Synergetic effect of water-in-bisalt electrolyte and hydrogen-bond rich additive improving the performance of aqueous batteries

Abstract Aqueous zinc batteries are the frontiers in electrochemical energy–storing devices due to their environmental friendlies, excellent safety, and low-cost nature. However, dendrite growth, gas generation and, limited cycling life are the bottlenecks for aqueous zinc batteries’ practical use. Here, we engineered a water-in-bisalt electrolyte with a hydrogen-bond rich additive 1,2- dimethoxy ethane (DME), which synergistically reduces free water activity and improves the electrochemical performance of aqueous lithium – zinc hybrid batteries.
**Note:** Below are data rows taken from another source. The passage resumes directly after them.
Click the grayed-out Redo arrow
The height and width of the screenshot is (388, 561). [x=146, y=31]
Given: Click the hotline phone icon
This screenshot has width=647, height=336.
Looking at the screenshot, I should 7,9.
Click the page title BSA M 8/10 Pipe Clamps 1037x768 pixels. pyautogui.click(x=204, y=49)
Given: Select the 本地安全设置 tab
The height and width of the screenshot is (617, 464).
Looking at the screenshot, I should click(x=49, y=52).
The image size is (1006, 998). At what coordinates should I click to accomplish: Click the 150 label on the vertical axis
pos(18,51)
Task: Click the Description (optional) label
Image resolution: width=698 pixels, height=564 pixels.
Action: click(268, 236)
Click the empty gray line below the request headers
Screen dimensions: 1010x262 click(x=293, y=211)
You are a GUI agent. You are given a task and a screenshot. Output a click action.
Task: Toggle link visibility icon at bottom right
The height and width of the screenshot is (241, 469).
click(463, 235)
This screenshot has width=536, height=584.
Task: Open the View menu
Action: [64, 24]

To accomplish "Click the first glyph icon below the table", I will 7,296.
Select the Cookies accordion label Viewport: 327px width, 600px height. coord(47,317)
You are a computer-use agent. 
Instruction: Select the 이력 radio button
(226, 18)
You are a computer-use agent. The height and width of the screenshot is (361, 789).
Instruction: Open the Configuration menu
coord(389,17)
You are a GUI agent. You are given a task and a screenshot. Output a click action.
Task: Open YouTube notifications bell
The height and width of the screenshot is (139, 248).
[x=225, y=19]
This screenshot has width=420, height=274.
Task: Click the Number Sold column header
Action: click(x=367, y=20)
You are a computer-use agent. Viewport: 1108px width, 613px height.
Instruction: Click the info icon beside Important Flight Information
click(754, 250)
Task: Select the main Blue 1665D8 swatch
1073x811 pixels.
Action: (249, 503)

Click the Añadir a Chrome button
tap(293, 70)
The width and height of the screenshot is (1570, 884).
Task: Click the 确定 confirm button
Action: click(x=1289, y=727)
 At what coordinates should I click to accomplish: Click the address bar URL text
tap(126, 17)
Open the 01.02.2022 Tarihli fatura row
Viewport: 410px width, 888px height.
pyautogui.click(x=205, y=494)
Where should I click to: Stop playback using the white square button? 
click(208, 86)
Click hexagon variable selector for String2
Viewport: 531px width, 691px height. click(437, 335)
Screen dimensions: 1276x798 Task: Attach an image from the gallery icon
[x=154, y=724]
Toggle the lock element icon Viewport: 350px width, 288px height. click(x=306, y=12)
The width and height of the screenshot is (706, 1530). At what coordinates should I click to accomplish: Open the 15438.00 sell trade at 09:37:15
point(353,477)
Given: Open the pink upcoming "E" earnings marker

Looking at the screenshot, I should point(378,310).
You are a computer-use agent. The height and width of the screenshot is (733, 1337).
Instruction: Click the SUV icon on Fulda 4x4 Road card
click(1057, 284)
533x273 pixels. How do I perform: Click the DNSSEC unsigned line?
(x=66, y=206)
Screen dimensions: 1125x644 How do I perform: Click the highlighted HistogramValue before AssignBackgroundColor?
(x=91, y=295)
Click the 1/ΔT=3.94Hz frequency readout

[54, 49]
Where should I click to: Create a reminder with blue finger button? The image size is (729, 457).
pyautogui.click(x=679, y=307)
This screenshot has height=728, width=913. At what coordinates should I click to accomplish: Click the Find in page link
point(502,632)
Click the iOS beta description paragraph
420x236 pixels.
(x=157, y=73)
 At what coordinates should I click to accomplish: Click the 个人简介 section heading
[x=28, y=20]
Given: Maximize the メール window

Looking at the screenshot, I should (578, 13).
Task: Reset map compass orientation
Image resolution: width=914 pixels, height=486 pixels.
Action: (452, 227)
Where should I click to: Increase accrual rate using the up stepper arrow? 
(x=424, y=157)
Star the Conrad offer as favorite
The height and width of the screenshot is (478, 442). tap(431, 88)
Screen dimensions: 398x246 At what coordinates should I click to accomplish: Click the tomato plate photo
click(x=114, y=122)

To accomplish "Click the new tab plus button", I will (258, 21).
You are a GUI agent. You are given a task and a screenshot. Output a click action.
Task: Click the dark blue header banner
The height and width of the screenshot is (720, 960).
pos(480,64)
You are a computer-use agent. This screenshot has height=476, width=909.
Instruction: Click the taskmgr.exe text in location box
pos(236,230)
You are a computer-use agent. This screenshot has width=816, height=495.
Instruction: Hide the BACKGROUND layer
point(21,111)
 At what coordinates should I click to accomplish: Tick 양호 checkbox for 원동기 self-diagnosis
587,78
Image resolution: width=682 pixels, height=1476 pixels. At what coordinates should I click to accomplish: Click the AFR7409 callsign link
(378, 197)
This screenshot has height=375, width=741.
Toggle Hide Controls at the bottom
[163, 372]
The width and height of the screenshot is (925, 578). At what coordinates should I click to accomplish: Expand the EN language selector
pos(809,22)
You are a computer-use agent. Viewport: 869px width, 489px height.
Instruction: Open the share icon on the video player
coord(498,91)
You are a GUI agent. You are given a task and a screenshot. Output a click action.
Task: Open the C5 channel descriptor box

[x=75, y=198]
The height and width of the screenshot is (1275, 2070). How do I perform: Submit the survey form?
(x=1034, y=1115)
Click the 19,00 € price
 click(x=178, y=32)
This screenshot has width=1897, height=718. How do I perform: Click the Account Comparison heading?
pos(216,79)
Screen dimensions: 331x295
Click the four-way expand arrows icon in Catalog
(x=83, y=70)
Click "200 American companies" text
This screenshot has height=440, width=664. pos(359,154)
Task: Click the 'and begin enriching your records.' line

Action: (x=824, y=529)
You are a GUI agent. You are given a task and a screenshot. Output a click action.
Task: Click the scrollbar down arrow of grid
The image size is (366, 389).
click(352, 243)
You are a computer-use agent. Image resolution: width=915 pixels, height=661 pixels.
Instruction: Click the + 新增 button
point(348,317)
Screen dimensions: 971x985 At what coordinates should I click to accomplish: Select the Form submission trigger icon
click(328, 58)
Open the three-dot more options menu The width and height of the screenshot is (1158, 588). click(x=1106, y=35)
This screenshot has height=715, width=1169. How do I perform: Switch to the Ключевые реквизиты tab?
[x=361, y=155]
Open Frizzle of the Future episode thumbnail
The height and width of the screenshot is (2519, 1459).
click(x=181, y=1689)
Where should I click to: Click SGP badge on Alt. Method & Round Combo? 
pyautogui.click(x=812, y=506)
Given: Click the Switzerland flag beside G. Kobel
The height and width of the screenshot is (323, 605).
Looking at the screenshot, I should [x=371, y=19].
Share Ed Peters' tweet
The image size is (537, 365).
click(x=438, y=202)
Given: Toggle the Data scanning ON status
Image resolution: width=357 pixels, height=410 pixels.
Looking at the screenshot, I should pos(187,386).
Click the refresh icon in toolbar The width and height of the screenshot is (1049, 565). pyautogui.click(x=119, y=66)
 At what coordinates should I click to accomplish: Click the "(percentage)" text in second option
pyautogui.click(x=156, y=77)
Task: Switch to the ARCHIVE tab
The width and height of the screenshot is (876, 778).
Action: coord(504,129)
As a result, the Zn||Cu half-cell exhibits 99.43% average coulombic efficiency (ACE) at 0.5 mA cm−2 after 200 cycles using DME additive. Molecular Dynamics (MD) simulation, FTIR, Raman, and NMR confirm the significant decrease of water activity via the synergetic effect of water-in-bisalt electrolyte and the hydrogen-bond rich additive (DME). Interestingly, the synergetic effect improves zinc nucleation and growth on the surface of the anode and forms homogeneous, dense and smooth zinc deposition. In contrast, the ACE of the non-DME-containing electrolyte is 99.25%., at the same condition, The Zn||LFP full cell with the DME additive gives a CE higher than 99.3% and the capacity retention of 99.49% after 100 cycles at 91 mAg−1 compared to almost no capacity in the absence of DME after 35 cycles.